Last-modified date & indexing

Nick Arnett (narnett@verity.com)
Thu, 10 Nov 1994 09:50:05 -0800


I think I should know the answer, but where is an HTTP server supposed to
get the HTTP last-modified date? Is it from the file system (which
produces different results on various OSes), from the HTML header, or...?

As we're building our indexing tools, we're trying to figure out how to
trigger index updates efficiently, which is why I'm asking.

Eventually, I'd like our indexer to be able to ask the server "What's
changed since date XX/XX/XX" and get back either of two things:

* A list of the changed documents that are eligible for indexing
("eligible" as defined in "/robots.txt")

* An indication of whether it's going to be more efficient to do an
incremental update by GETting individual documents or just GET a locally
pre-built index from the server.

I'm implying something here that I should make clear.
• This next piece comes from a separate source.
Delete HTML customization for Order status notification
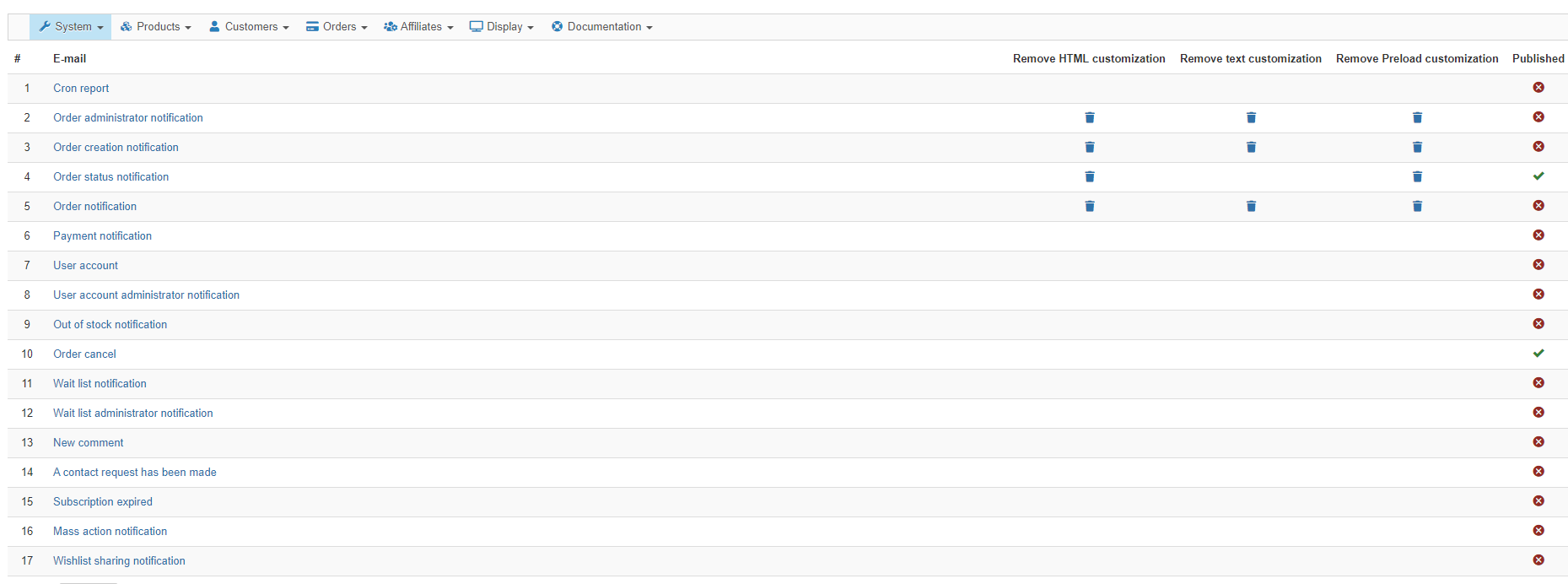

We'll have an
indexer that will build a local index and save it into a compressed archive
file in the root of the HTTP server under a standard name. Our remote
indexing tool will be able to retrieve that file and hand it off to our
search server. Obviously, as others have concluded, this will be far
better use of network resources than the usual spider behavior. (Our
indexes are usually less than half the size of the text they index, they
compress very well, and GETting one archived file is just one transaction
v. many.)

Updating the index creates an efficiency ambiguity. If few documents have
changes, then it may be more efficient to GET the changed documents and
increment (v. getting the whole archived index).

Via last-modified date summary information, we can make an intelligent
decision about when to get individual documents v. when to get the whole
archived index. Further, we can avoid recursing the documents to see
what's changed.

Thoughts? Answer to the first question about last-modified date?

Nick